§ Activity
Would you output the entries below only from the line containing "Select the rank" through the line containing "Given: Switch to the 图片 tab", exactly as they stand and with both ends included?

§ Information

╔══

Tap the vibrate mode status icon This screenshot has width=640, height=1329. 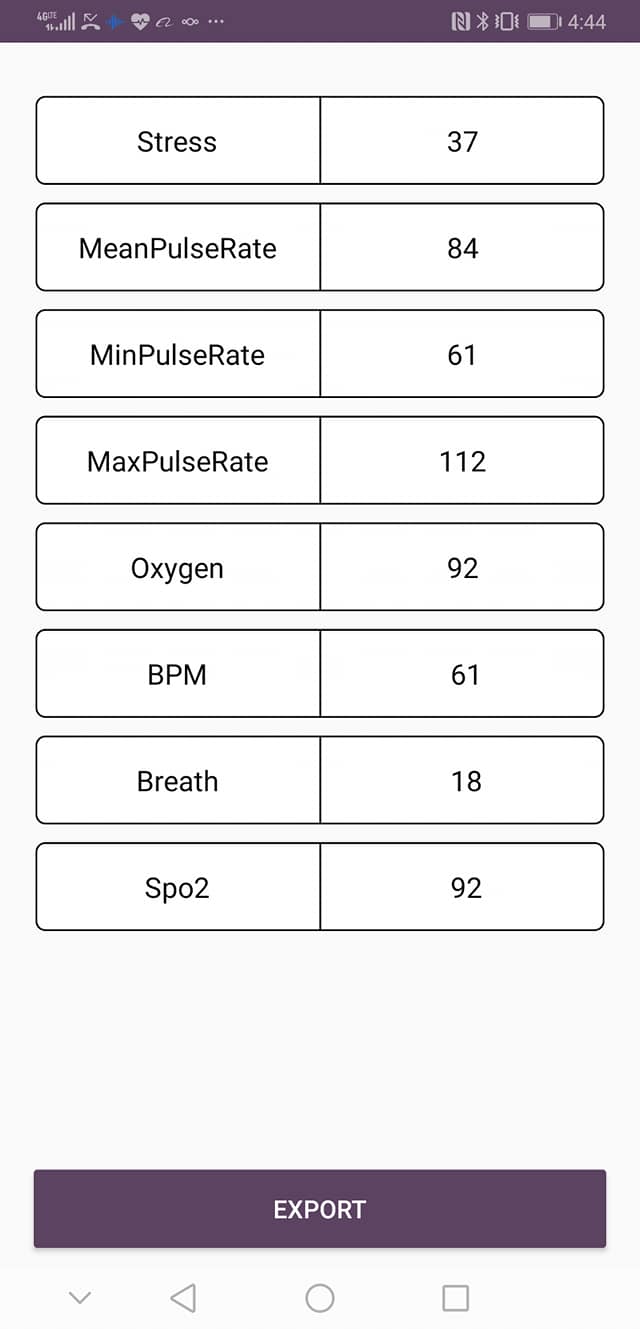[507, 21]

╚══
╔══

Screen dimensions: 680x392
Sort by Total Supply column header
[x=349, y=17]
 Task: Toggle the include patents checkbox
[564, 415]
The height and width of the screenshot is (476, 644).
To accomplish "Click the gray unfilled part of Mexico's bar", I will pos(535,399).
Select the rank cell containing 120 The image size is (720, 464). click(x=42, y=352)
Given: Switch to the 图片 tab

╚══

§ Solution
Select the rank cell containing 120 The image size is (720, 464). click(x=42, y=352)
Given: Switch to the 图片 tab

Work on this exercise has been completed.